Trigonometric Identify: $(1+\cos{x})/\sin{x}=\cot{(x/2)}$
I am having trouble with this. I have tried many times already. I just can not figure out how to deal with the $x/2$.
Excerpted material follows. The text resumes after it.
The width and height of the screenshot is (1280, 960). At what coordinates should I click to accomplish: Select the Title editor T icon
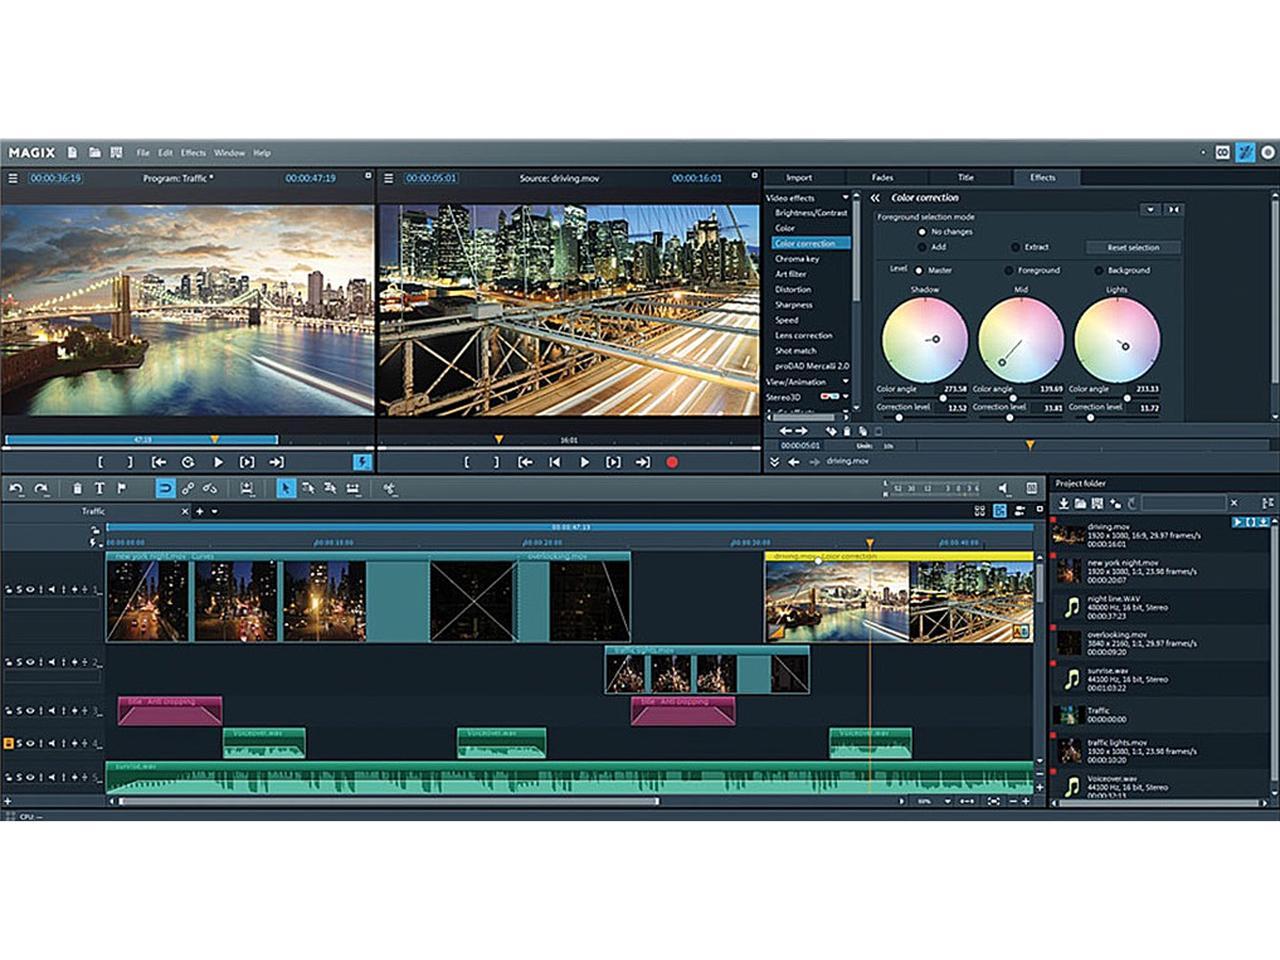[x=99, y=488]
$$\frac{1+\cos{x}}{\sin{x}}=\cot{\frac{x}{2}}$$
4 Answers
$\begingroup$Notice $\cos x = \cos^2 (x/2) - \sin^2 (x/2) $ and $\sin x = 2 \sin (x/2) \cos (x/2) $. Thus,
$$ \frac{ 1 + \cos x }{\sin x } = \frac{ 1 + \cos^2 (x/2) - \sin^2 (x/2) }{2 \sin (x/2) \cos(x/2)} = \frac{2 \cos^2 (x/2) }{2 \sin (x/2) \cos(x/2)}= \frac{ \cos (x/2) }{\sin (x/2)} = \cot(x/2)$$
$\endgroup$ $\begingroup$$$ \begin{align} \cot(x/2) &=\frac{\cos(x/2)}{\sin(x/2)}\\ &=\frac{2\cos^2(x/2)}{\sin(x)}\\ &=\frac{\cos(x)+1}{\sin(x)}\\ \end{align} $$
$\endgroup$ $\begingroup$$(\frac{1+\cos{x}}{\sin{x}})^2 = \frac{(1+\cos{x})^2}{1-\cos ^2 x}$
$= \frac{1+\cos x}{1-\cos x} = \frac{\frac{1+\cos x}{2}}{\frac{1-\cos x}{2}}$
$= \frac{\cos^2(x/2)}{\sin^2(x/2)} = \cot^2(\frac{x}{2})$
$\endgroup$ $\begingroup$$\dfrac{1+cos\,x}{sin\,x}=cot\dfrac{x}{2}$ $$1+cos\,x=2\,cos^2\frac{x}{2}$$ $$sin\,x=2\,sin\frac{x}{2}cos\frac{x}{2}$$ $\Rightarrow \dfrac{2\,cos^2\frac{x}{2}}{2\,sin\frac{x}{2}cos\frac{x}{2}}=\dfrac{cos\frac{x}{2}}{sin\frac{x}{2}}$ $$\dfrac{cos\,x}{sin\,x}=cot\,x$$ $\Rightarrow\dfrac{cos\frac{x}{2}}{sin\frac{x}{2}}=cot\dfrac{x}{2}$
$\endgroup$